Think of "credit score" as a generic term that is used to refer to the numeric value given to your credit history. Most scores provided by the 3 credit bureaus are produced from software developed by FICO in addition to their own proprietary formulas. Since we cannot see each company's exact formula, it's hard to pinpoint the specific differences. However you will notice that you have a different score with each of the 3 companies. The score provided by FICO is not only the basis used for calculating credit scores by the 3 major credit bureaus it is a single formula that is more comprehensive. Creditors and lenders use the credit score from the company they have a business relationship with. It could be a credit bureau's credit score, the FICO score, or the lender's own credit score. The only way to find out is to have your lender tell you (some will not).
There're just too many different credit scores out there for you try to improve all of them individually. If you're working on improving your credit, use the FICO score as your basis. If you focus on bringing up your FICO score, the credit scores from the 3 major credit bureaus will come up as well.
"FICO scores provide the best guide to future risk based solely on credit report data. The higher the credit score, the lower the risk. But no score says whether a specific individual will be a "good" or "bad" customer. And while many lenders use FICO scores to help them make lending decisions, each lender has its own strategy, including the level of risk it finds acceptable for a given credit product. There is no single "cutoff score" used by all lenders and there are many additional factors that lenders use to determine your actual interest rates. However you can now see what interest rates lenders typically offer consumers based on FICO score ranges." ~myFICO.com
The following is information on how your credit is calculated is provided by About.com. Though this information is not definitive it is accurate and comprehensive:

How your credit history is scored.
How Your Credit Score is Calculated
Understanding Your FICO Score and How it Affects Home Buying
Home buyers who are seeking a mortgage find out early-on that their credit score plays an important part in the home buying process and in determining the interest rate that a lender offers.
What is a credit score?
A credit score is a number that lenders use to estimate risk. Experience has shown them that borrowers with higher credit scores are less likely to default on a loan.
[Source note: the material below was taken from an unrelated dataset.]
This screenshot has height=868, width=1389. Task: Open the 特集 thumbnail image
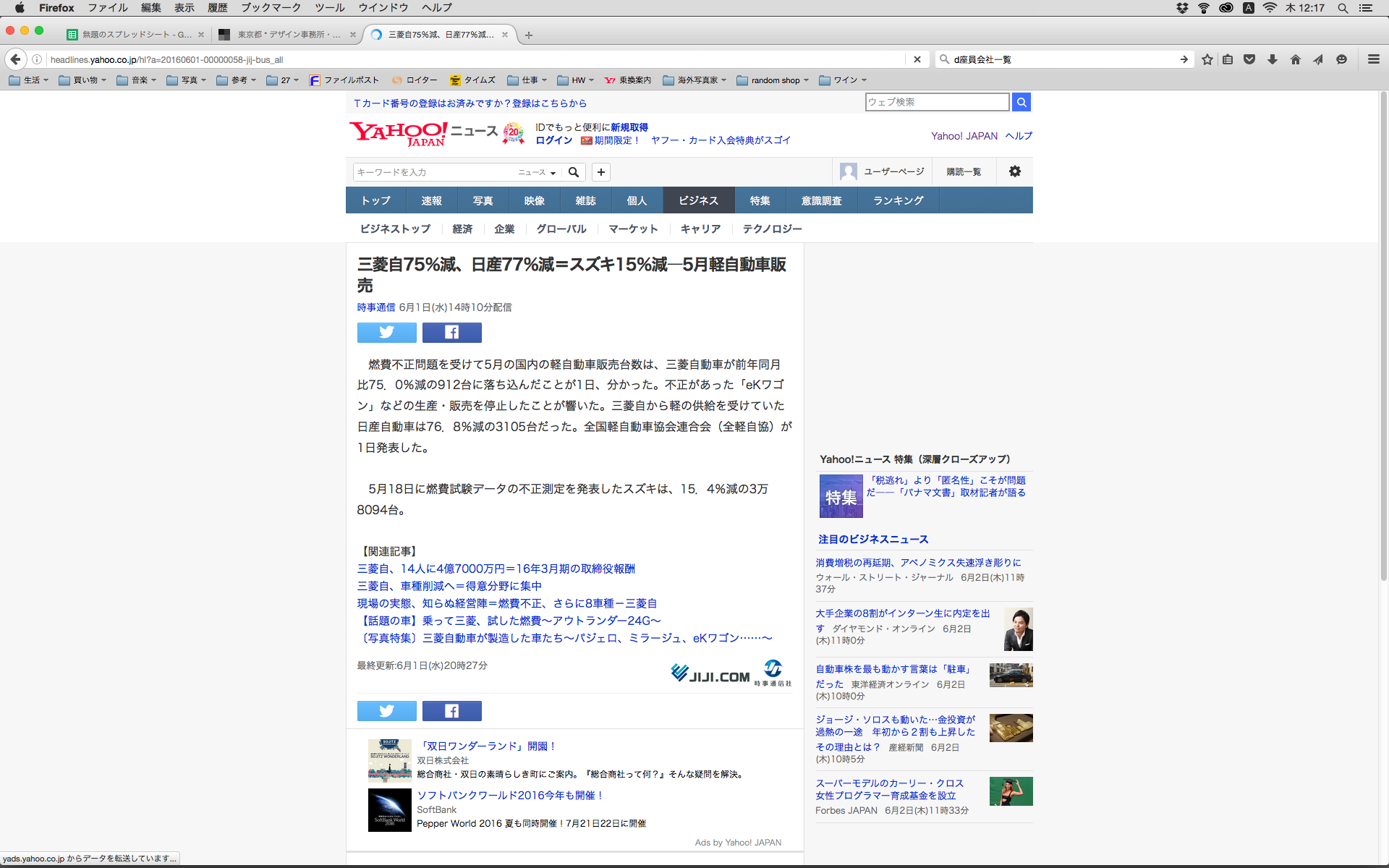[x=841, y=496]
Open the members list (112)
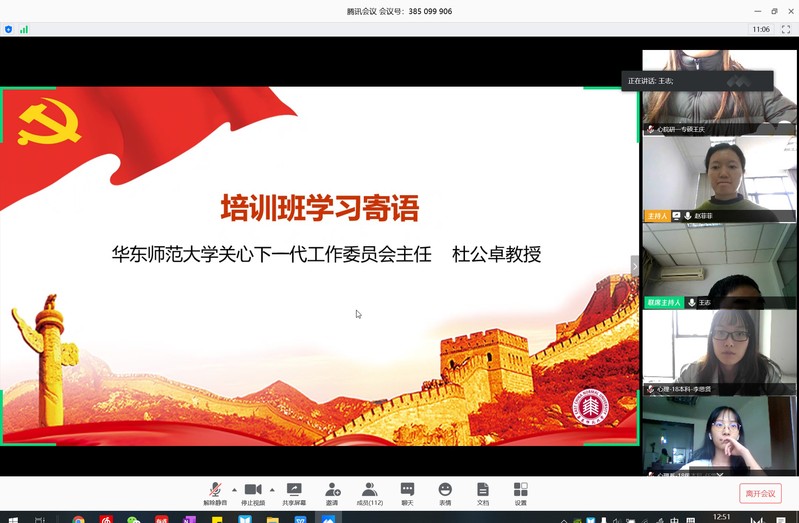The height and width of the screenshot is (523, 799). pos(370,490)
How are credit scores calculated?
Credit scores are generated by plugging the data from your credit report into software that analyzes it and cranks out a number. The three major credit reporting agencies don't necessarily use the same scoring software, so don't be surprised if you discover that the credit scores they generate for you are different.
Why are credit scores sometimes called FICO scores?
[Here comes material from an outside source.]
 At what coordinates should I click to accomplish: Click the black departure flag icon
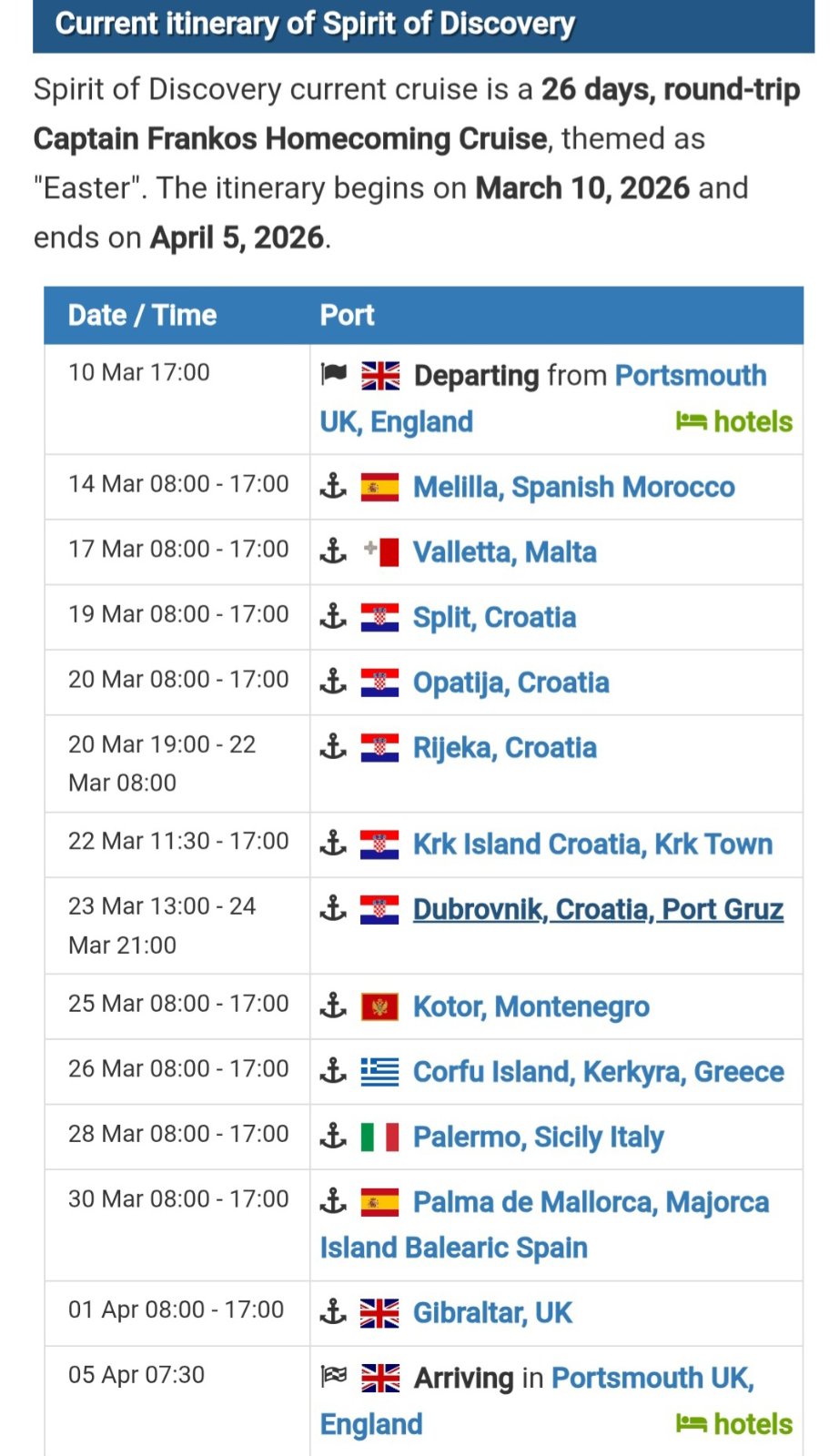(334, 373)
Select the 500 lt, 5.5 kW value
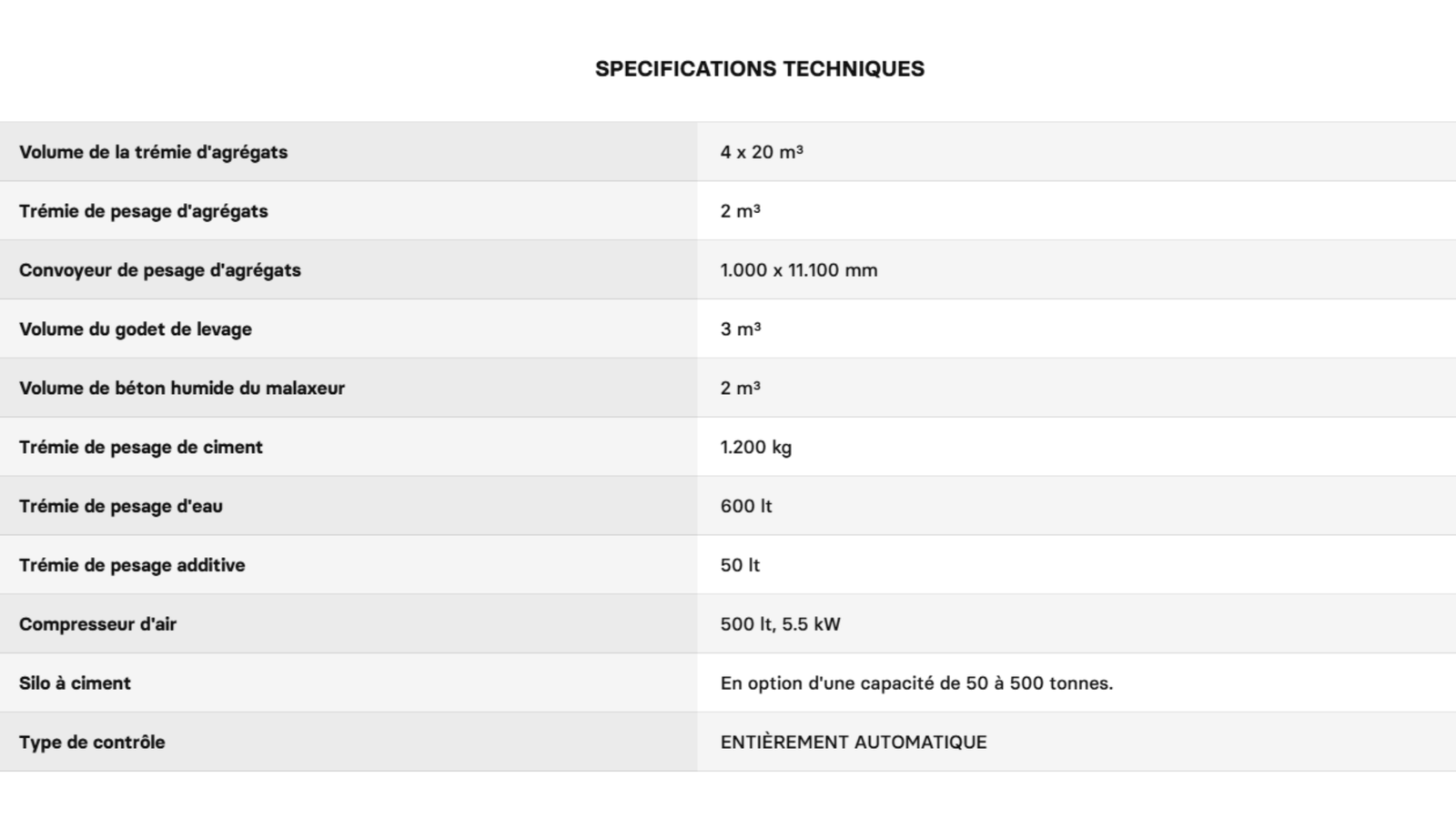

The software used to calculate a great number of credit scores was created by Fair Isaac Corporation--FICO.
Which parts of a credit history are most important?
The pie chart above right shows a breakdown of the approximate value that each aspect of your credit report adds to a credit score calculation. Use these percentages as a guide:
35% - Your Payment History
30% - Amounts You Owe
15% - Length of Your Credit History
10% - Types of Credit Used
10% - New Credit
Your Payment History Includes:
* Number of accounts paid as agreedWhat You Owe:
* How much you owe on accounts and the types of accounts with balances
* How much of your revolving credit lines you've used--looking for indications you are over-extended
* Amounts you owe on installment loan accounts vs. their original balances--to make sure you are you paying them down consistently
* Number of zero balance accounts
Length of Credit History:
* Total length of time tracked by your credit report
* Length of time since accounts were opened
* Time that's passed since the last activity
* The longer your (good) history, the better your scores
Types of Credit:
* Total number of accounts and types of accounts (installment, revolving, mortgage, etc.)
* A mixture of account types usually generates better scores than reports with only numerous revolving accounts (credit cards)
Your New Credit:
* Number of accounts you've recently opened and the proportion of new accounts to total accounts
* Number of recent credit inquiries
* The time that's passed since recent inquiries or newly-opened accounts
* If you've re-established a positive credit history after encountering payment problems
* In general, checking to make sure you aren't attempting to open numerous new accounts
Credit scoring software only considers items on your credit report. Lenders typically look at other factors that aren't included in the report, such as income, employment history and the type of credit you are seeking.
What's a Good Credit Score?
Credit scores (usually) range from 340 to 850. The higher your score, the less risk a lender believes you will be. As your score climbs, the interest rate you are offered will probably decline.
Borrowers with a credit score over 700 are typically offered more financing options and better interest rates, but don't be discouraged if your scores are lower, because there's a mortgage product for nearly everyone.
Here's an look at credit scores among the US population in 2003:
Up to 499: 1%
500 - 549: 5%
550 - 599: 7%
600 - 649: 11%
650 - 699: 16%
700 - 749: 20%
750 - 799: 29%
Over 800: 11%
Multiple Credit Scores
Your bank will pull credit reports and scores from all three major credit reporting agencies: Transunion, Equifax and Experian. They'll probably use the middle score to work your loan application. Ask your lender to explain which credit scores will be used and how they affect your loan application.